I'm no expert in coinage anymore. I lost track of the hobby. But your quarter might not be a fake. In the 1980s the US mint started playing around with coins that were different from the way they were made in the past. One of those, I think, is the 1982 series of pennies. Some were traditionally made, others had zinc inserts, it was all so confusing that collectors bought mint sets just to make sure they had the right one's in their collections.

Some place I managed to find an Italian coin from the late 1800s that had a massive die crack in it. That's the oldest coin I have. And it's worthless except as an example of a wicked die crack.

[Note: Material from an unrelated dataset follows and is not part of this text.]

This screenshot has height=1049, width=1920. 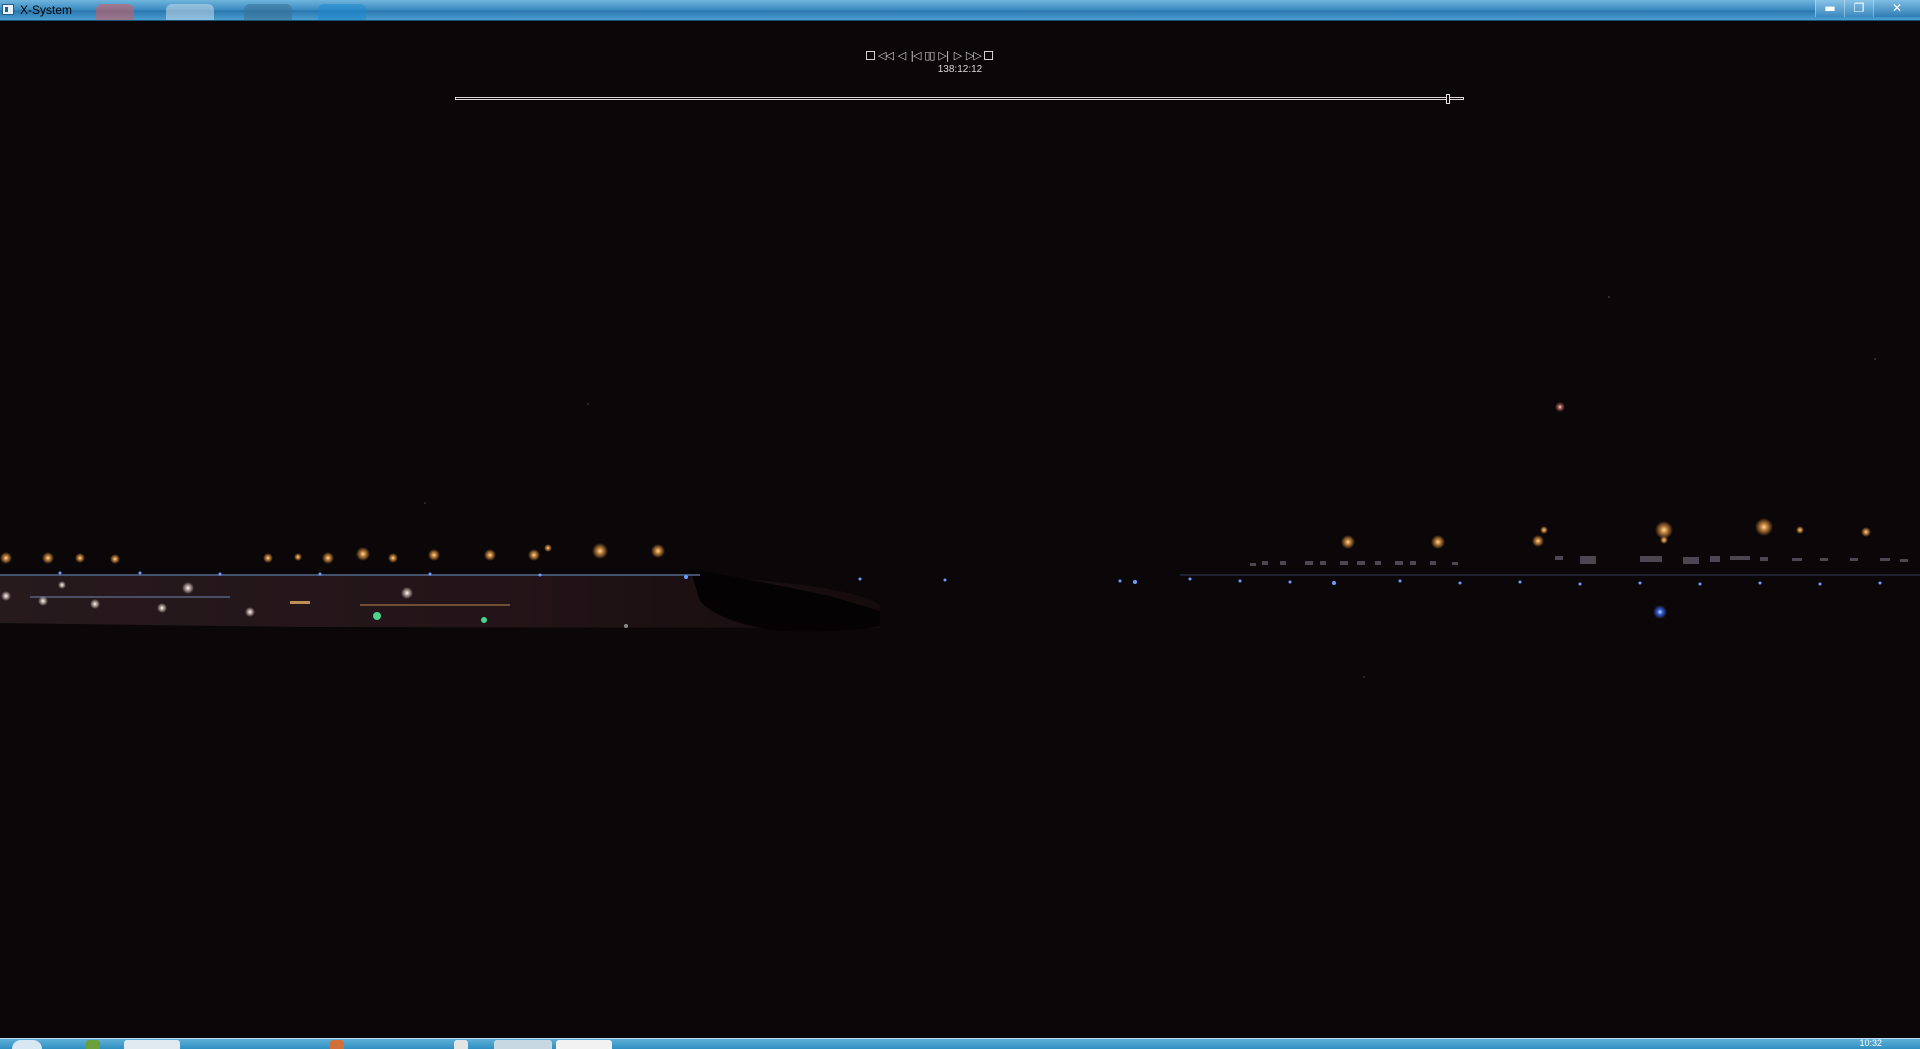 I want to click on title-bar: X-System ▬ ❐ ✕, so click(x=960, y=10).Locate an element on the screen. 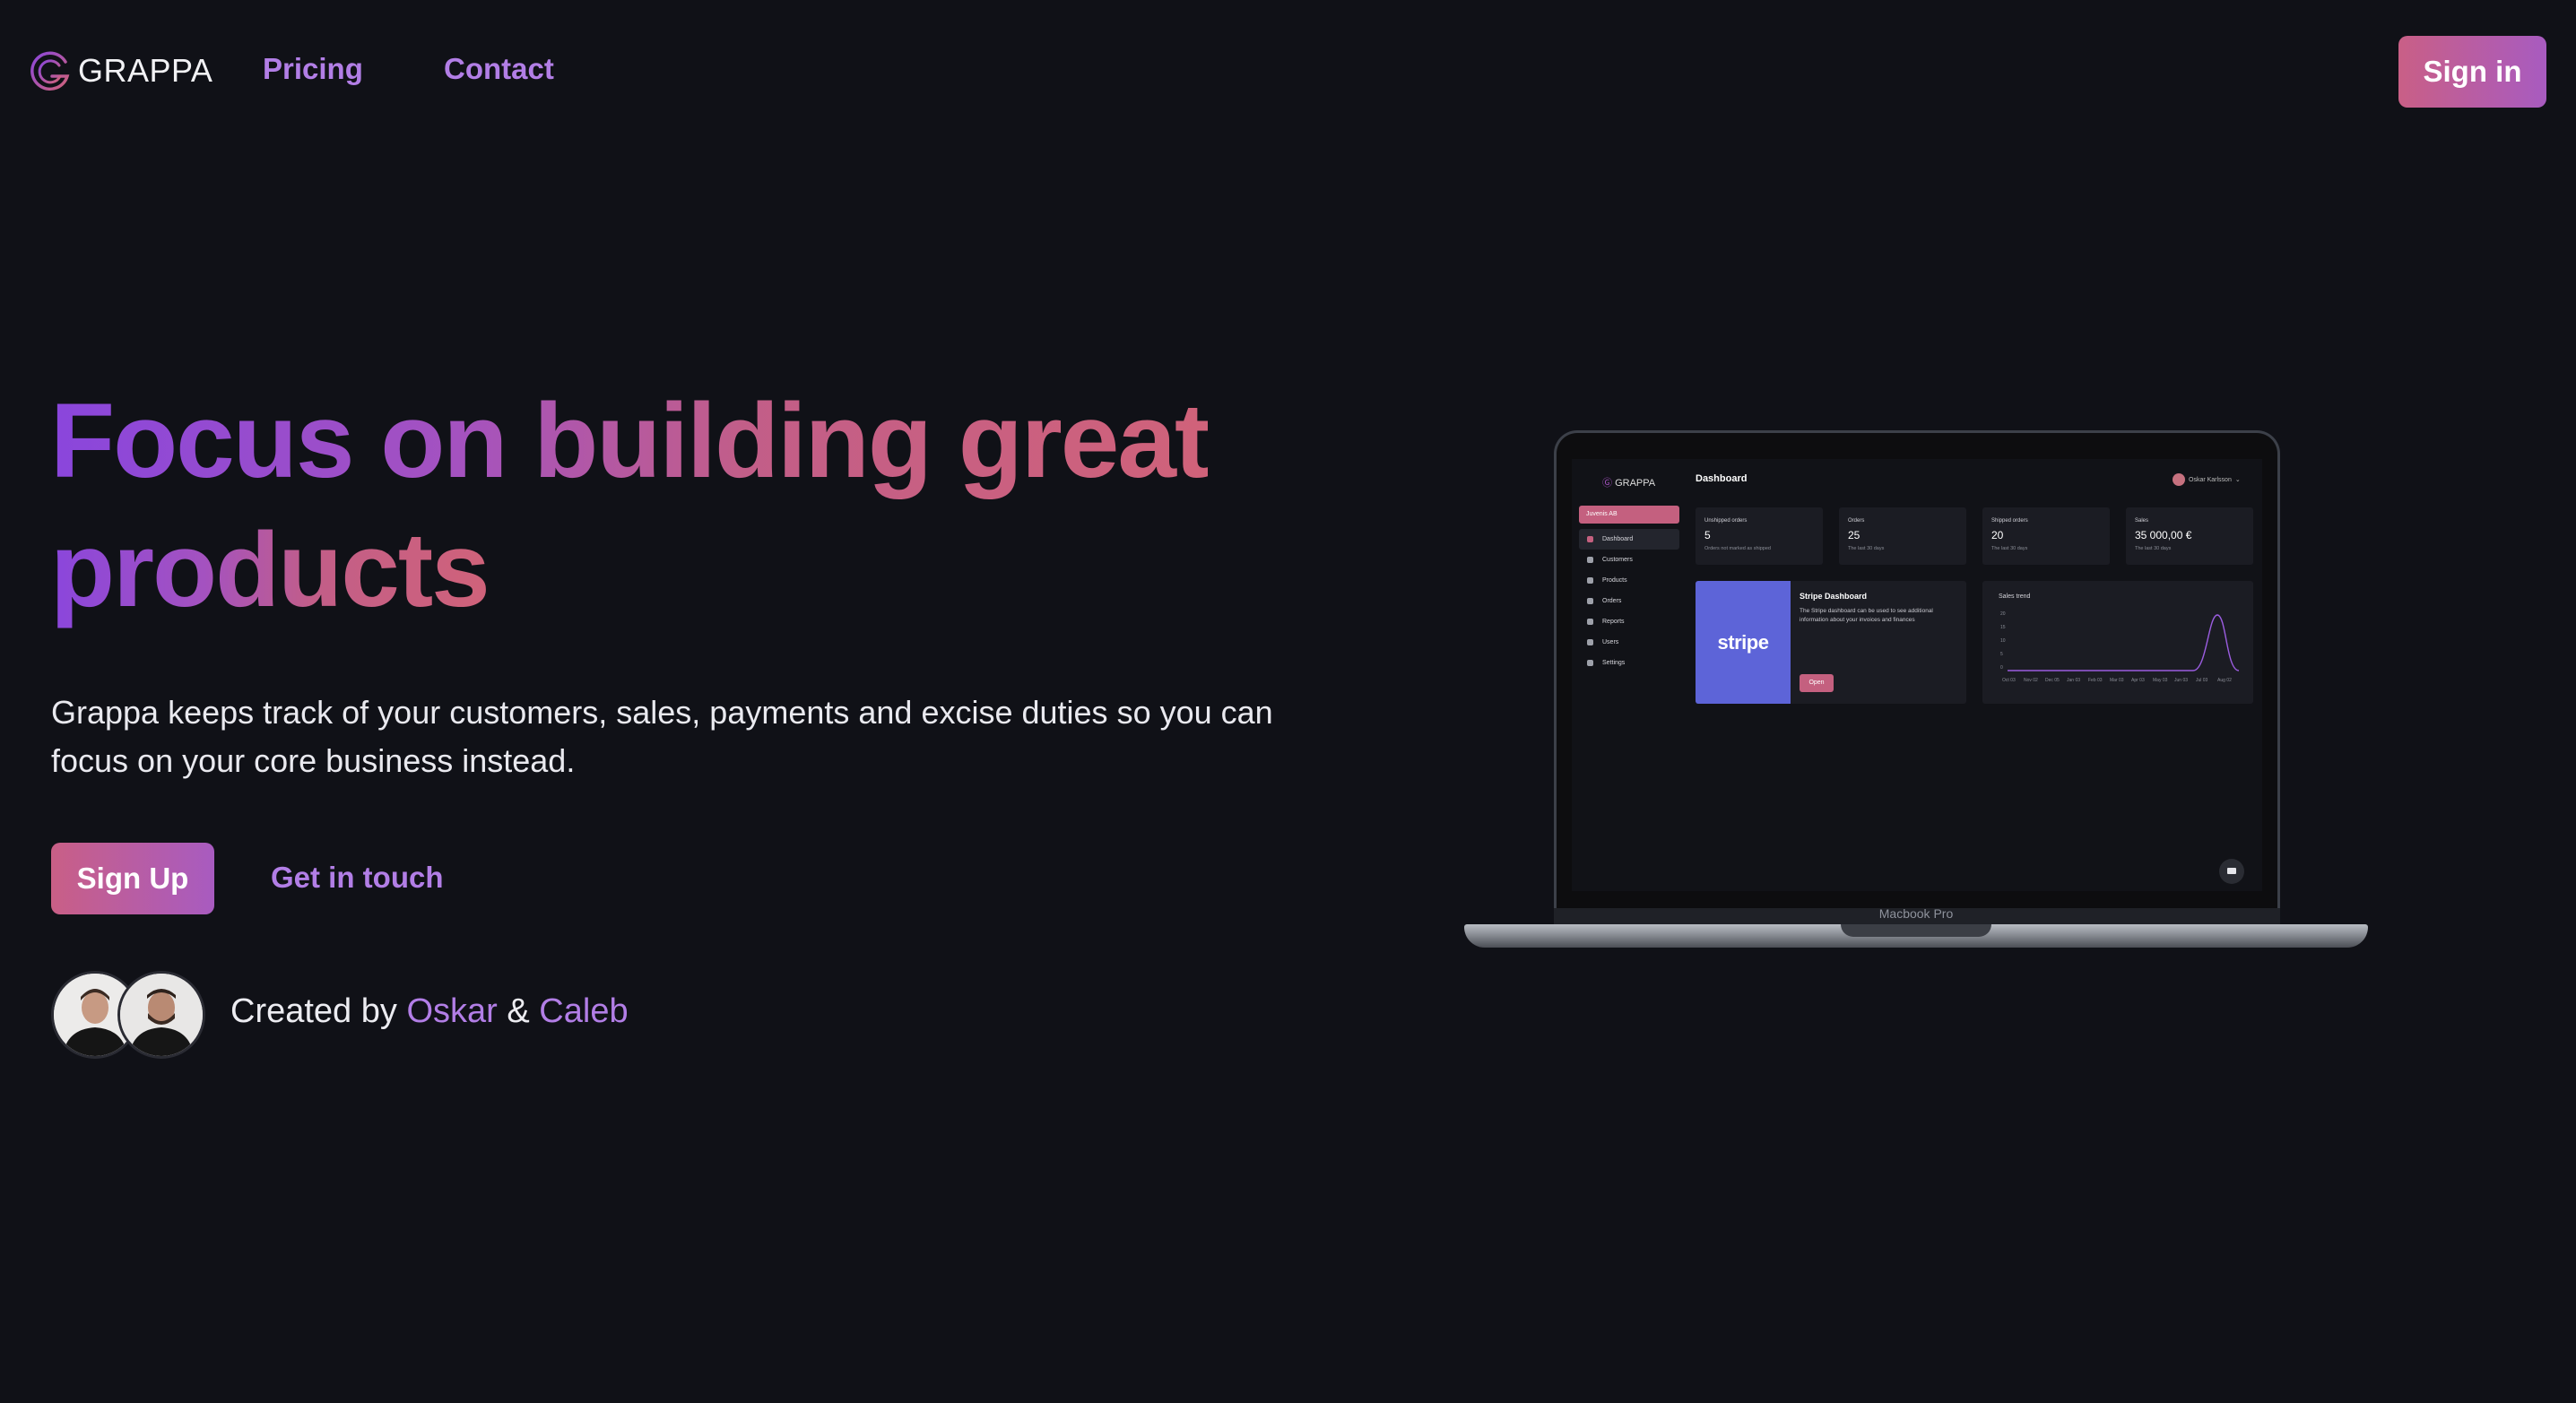  author-link-caleb: Caleb is located at coordinates (583, 1011).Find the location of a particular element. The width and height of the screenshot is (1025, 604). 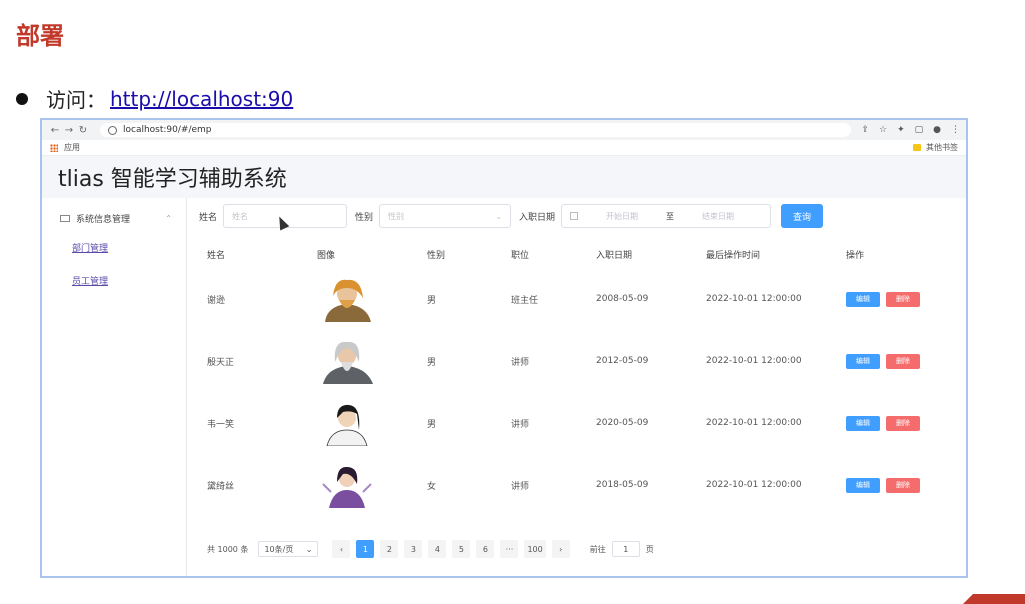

I take it back. I have one coin from the Roman empire.
 

F. J.

One of the Regulars
Messages
221
Location
The Magnolia State
Buffalo nickels . . .

[...]
Buffalo nickels, last minted in 1938, were still common until they were overwhelmed by the huge nickel mintages of the mid-sixties, but you could still find them thru the seventies if you looked long enough.
[...]

I acquired two of them out of circulation the other day. Both have the date worn off, a noted flaw of the design.
 
Messages
13,473
Location
Orange County, CA
As BU can sometimes be a bit more than I'm willing to pay, in the very least I always try to find AU.

American coinage between 1916 and the end of WW2 was the most beautiful and dignified in the world. And then we completely forgot how to do it.

Yes, American coinage did have a uniquely distinctive appearance. Now it's starting to look more like foreign money especially with the oversized offset portraits such as found on the nickel.